Tommi Hill (born March 21, 2002) is an American football cornerback. He played college football for the Arizona State Sun Devils and Nebraska Cornhuskers.

==Early life==
Hill was born on March 21, 2002. He grew up in Tarpon Springs, Florida; he lived with his mother and two sisters until 2015, when he moved in with his uncle after his mother was arrested for retail theft and child abuse. His father later died in a car crash in 2019.

Hill attended Maynard Evans High School in Orlando as a freshman, then transferred to Edgewater High School as a sophomore. He played three years on the football team at Edgewater as a two-way player, being a defensive back and wide receiver, helping them compile a record of 33–6 in his time there. Hill helped Edgewater reached the state championship game in 2020 and totaled 85 receptions for 1,586 yards and 14 touchdowns, along with 22 tackles and four interceptions in his last two years. He was ranked a four-star prospect, a top 200 recruit nationally and the 31st-best player in Florida by ESPN. He committed to play college football for the Arizona State Sun Devils over more than 30 other offers.

==College career==
Hill appeared in 11 games for Arizona State in 2021, recording nine tackles. He transferred to the Nebraska Cornhuskers in 2022.
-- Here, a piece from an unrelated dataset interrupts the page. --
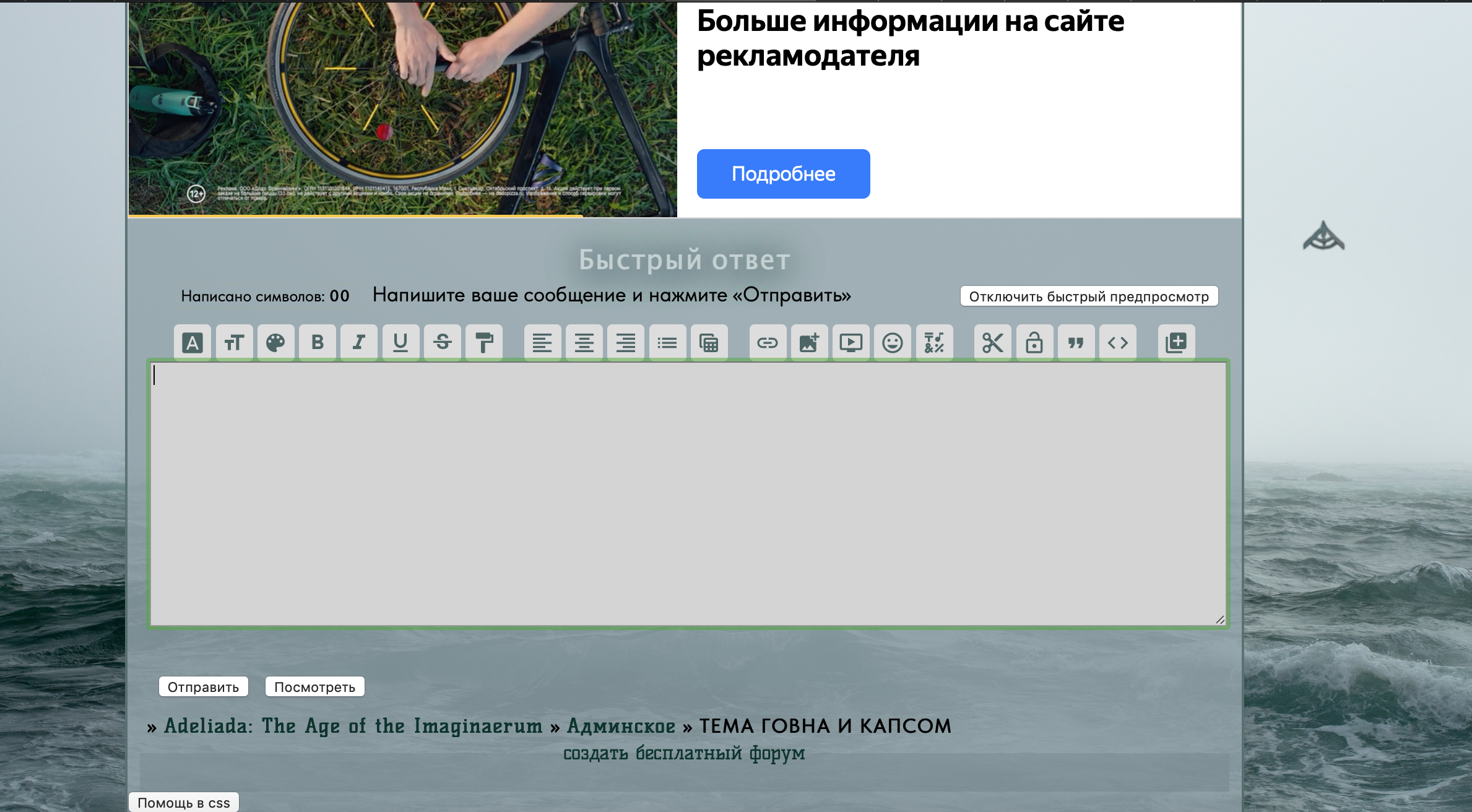The width and height of the screenshot is (1472, 812).
Task: Apply strikethrough formatting
Action: (442, 342)
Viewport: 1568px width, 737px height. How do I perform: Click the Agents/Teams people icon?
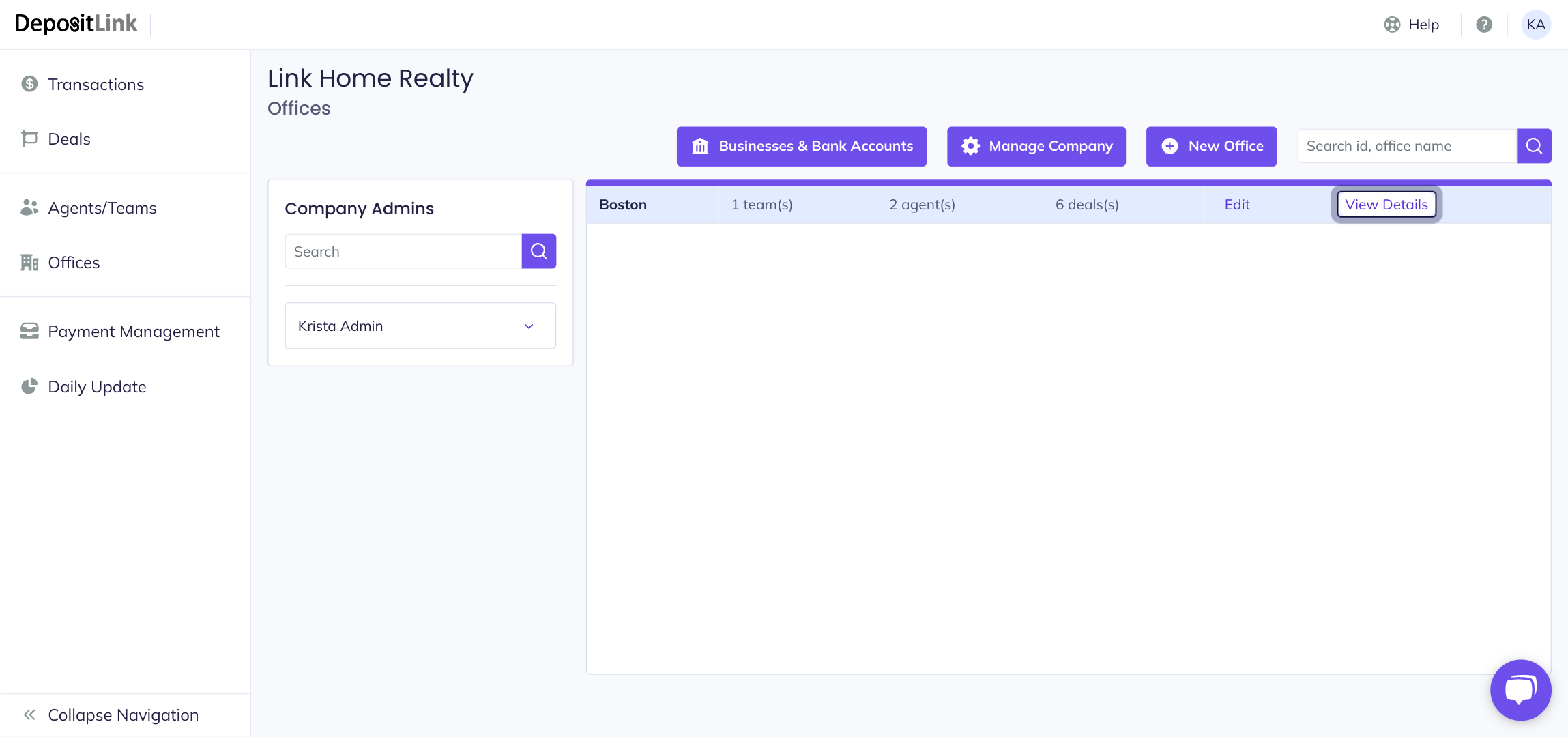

In his first year with the Cornhuskers, Hill began at cornerback before switching to wide receiver mid-season. He totaled 17 tackles and also served as a return specialist, recording 221 kickoff return yards. In 2023, he played in all 12 games, mainly on defense, and tied for the lead in the Big Ten Conference with 13 passes defended; he also recorded 26 tackles and four interceptions, being named honorable mention All-Big Ten. He returned as a senior in 2024.
===Statistics===

| Year | Team | G | GS | Solo | Ast | Tot | Sacks | Int | PBU | PDEF | FF | FR |
|---|---|---|---|---|---|---|---|---|---|---|---|---|
| 2021 | Arizona State | 11 | 1 | 7 | 2 | 9 | 0 | 0 | 0 | 0 | 0 | 0 |
| 2022 | Nebraska | 11 | 4 | 10 | 7 | 17 | 0 | 0 | 4 | 4 | 0 | 0 |
| 2023 | Nebraska | 12 | 8 | 17 | 9 | 26 | 0 | 4 | 9 | 13 | 0 | 0 |
| 2024 | Nebraska | 7 | 5 | 10 | 11 | 21 | 0 | 1 | 1 | 2 | 0 | 0 |

==Professional career==

Hill was not selected in the 2025 NFL draft. The following week, he was invited to the Minnesota Vikings' rookie minicamp.

Pre-draft measurables
| Height | Weight | Arm length | Hand span |
| 6 ft 0+1⁄2 in (1.84 m) | 213 lb (97 kg) | 32+7⁄8 in (0.84 m) | 9 in (0.23 m) |
All values from NFL Combine

=== Birmingham Stallions ===
On May 19, 2025, Hill signed with the Birmingham Stallions of the United Football League (UFL).